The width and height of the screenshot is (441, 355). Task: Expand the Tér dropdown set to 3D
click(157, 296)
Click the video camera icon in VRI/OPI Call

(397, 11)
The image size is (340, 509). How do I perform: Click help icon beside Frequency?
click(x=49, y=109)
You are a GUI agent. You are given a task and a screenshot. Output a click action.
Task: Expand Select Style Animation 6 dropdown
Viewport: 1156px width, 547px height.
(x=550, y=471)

==

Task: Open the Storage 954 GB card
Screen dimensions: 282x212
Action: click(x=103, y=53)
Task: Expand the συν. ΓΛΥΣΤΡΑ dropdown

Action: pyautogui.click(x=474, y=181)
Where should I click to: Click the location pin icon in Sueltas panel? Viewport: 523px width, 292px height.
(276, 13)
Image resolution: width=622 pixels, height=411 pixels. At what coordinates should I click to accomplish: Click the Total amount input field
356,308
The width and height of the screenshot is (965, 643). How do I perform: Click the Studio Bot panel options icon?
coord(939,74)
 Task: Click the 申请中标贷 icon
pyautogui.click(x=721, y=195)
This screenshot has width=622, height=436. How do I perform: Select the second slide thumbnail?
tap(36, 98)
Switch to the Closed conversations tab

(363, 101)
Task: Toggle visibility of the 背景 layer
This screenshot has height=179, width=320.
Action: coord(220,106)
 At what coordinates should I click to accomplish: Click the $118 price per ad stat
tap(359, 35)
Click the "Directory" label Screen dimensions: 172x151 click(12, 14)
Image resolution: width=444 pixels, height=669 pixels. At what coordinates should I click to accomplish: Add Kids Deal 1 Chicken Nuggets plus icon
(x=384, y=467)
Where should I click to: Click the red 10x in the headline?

*The problem*
Retype exactly the lines above, from the one with "Image resolution: width=444" through the one with "Where should I click to: Click the red", inclusive.

*Task result*
Image resolution: width=444 pixels, height=669 pixels. At what coordinates should I click to accomplish: Add Kids Deal 1 Chicken Nuggets plus icon
(x=384, y=467)
Where should I click to: Click the red 10x in the headline?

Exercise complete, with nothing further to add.